Sebaliknya, pencabutan red notice bisa dilakukan seandainya yang bersangkutan telah ditangkap.
Hal itu sekaligus menanggapi dugaan adanya penerbitan surat jalan yang diberikan kepada buronan korupsi Djoko Tjandra.
Akibat terbitnya itu, diduga Djoko pernah melakukan perjalanan dari Jakarta ke Pontianak pada 19 Juni 2020 dan kembali tanggal 22 Juni 2020.
Baca: Kabareskrim Minta Propam Usut Oknum Polisi yang Beri Surat Jalan untuk Djoko Tjandra
Jaksa Agung RI ST Burhanuddin menegaskan red notice kepada Djoko Tjandra sampai saat ini masih belum dicabut.
"Yang sebenarnya red notice itu kan tidak ada cabut mencabut, selamanya sampai ketangkap, tapi nyatanya ya begitulah," kata Jaksa Agung RI ST Burhanuddin di Kejaksaan Agung RI, Jakarta, Rabu (15/7/2020).
Sementara itu, Kapuspenkum Kejaksaan Agung RI Hari Setiyono membenarkan red notice untuk Djoko Tjandra belum dicabut.
Pencabutan hanya bisa dilakukan setelah pelaku tertangkap atau meninggal dunia.
"Sepanjang yang kami ketahui yang dinyatakan DPO itu belum ditangkap atau tertangkap, maka tentu red notice itu masih berjalan. Ada kemungkinan bisa dimintakan untuk dihapus karena yang bersangkutan tertangkap, ditangkap, atau bisa jadi red notice itu dihapus karena yang bersangkutan atau DPO tersebut meninggal dunia," jelasnya.

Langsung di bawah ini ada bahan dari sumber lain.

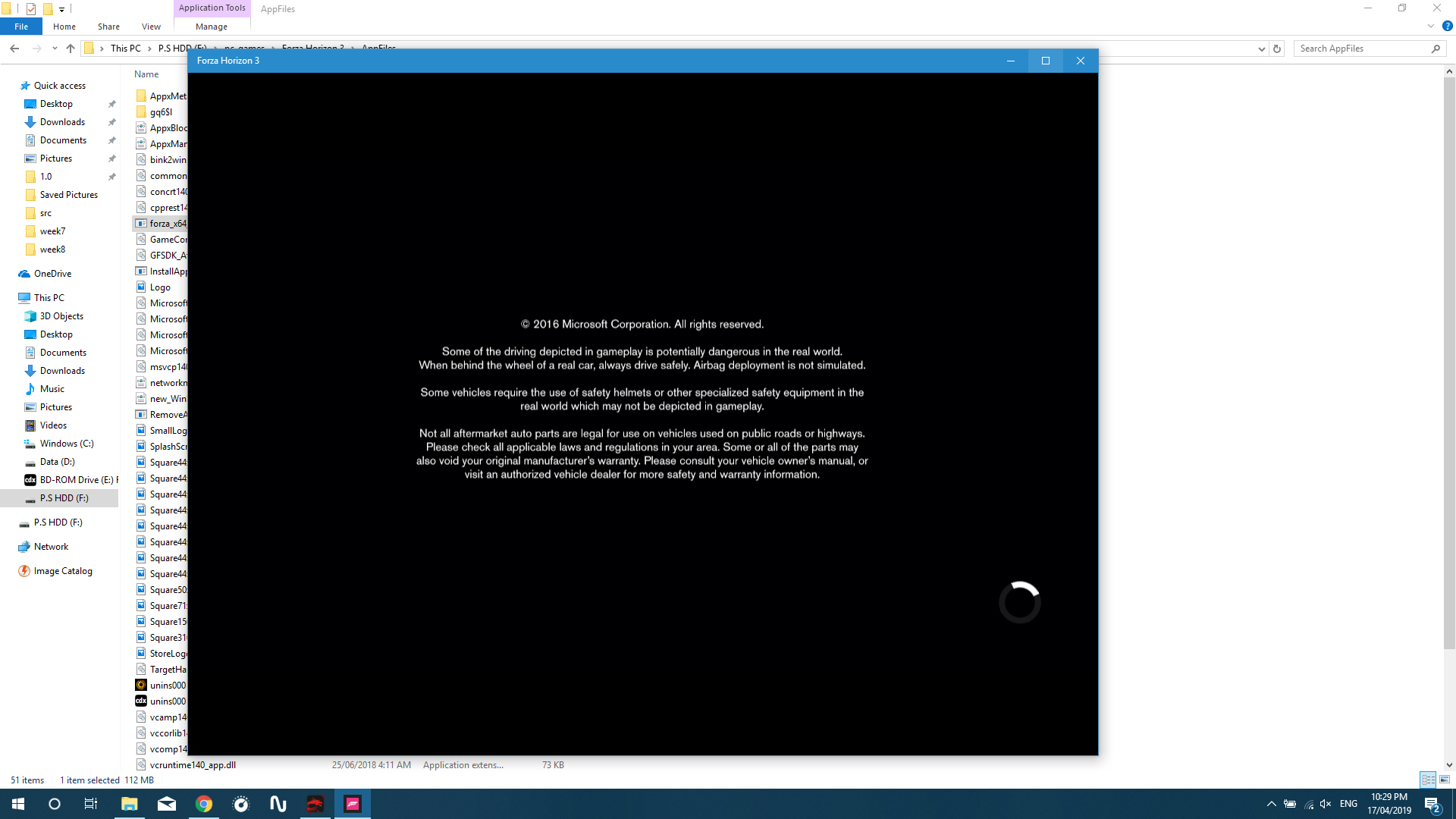Click the AppFiles tab label
The image size is (1456, 819).
[277, 8]
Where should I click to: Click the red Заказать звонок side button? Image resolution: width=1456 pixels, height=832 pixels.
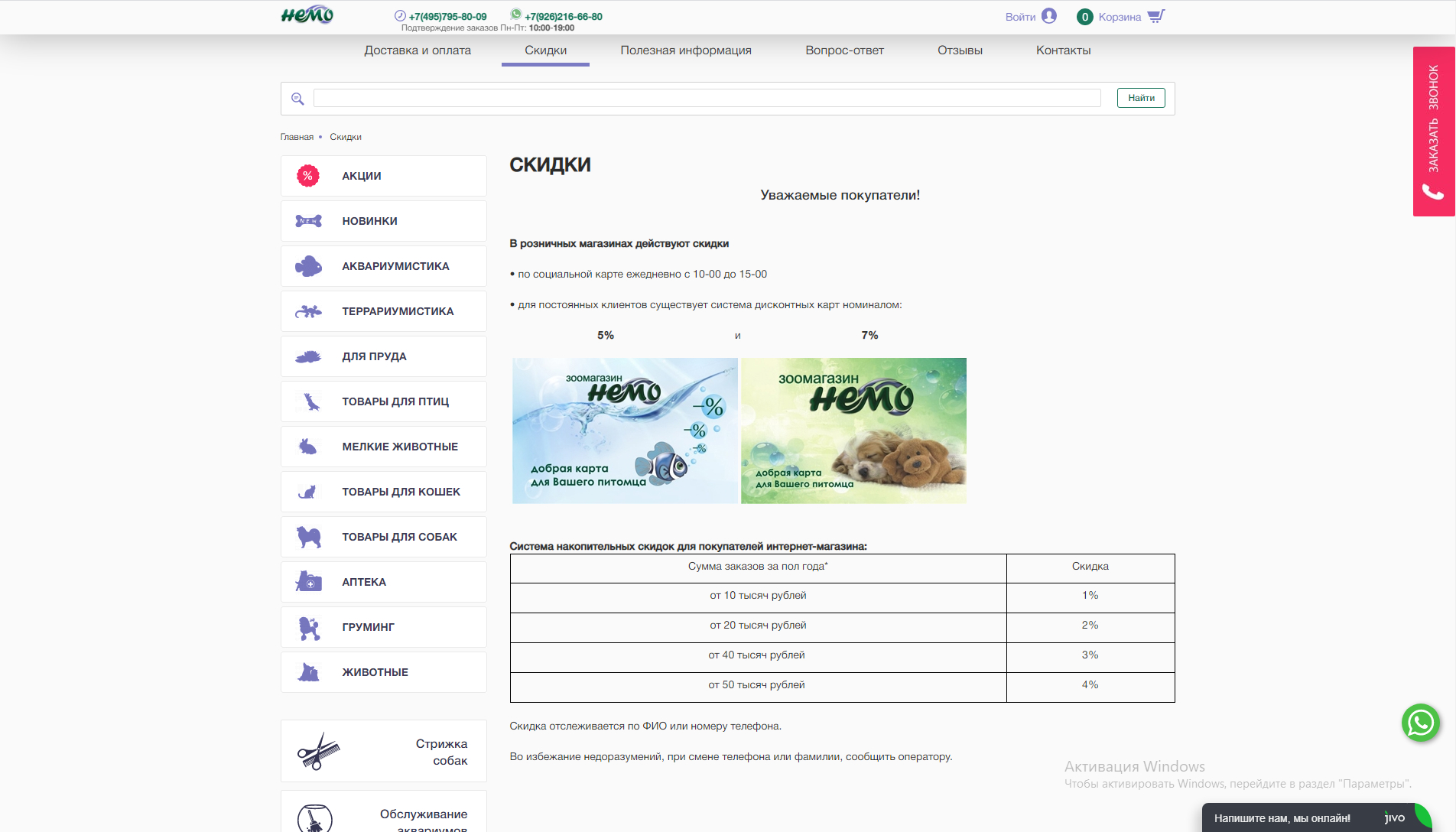pyautogui.click(x=1433, y=132)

Baca: Soal Dugaan Adanya Penerbitan Surat Jalan Djoko Tjandra, Ini Kata Kejaksaan Agung RI
Hari mengatakan red notice Djoko Tjandra yang dikeluarkan Kejaksaan Agung RI dimulai sejak 2009 lalu dan masih berlaku hingga sekarang.
Namun demikian ia mengakui menerbitkan surat baru pada 27 Juni 2020 lalu.
"Isinya meminta apabila jika yang bersangkutan sudah dinyatakan DPO oleh kejaksaan, agar kepada yang bersangkutan tidak diberikan peluang kepada terbit paspor, paspornya untuk dicabut.
Jadi ingat permintaan DPO yang 27 juni 2020 didasarkan adanya KTP baru," pungkasnya.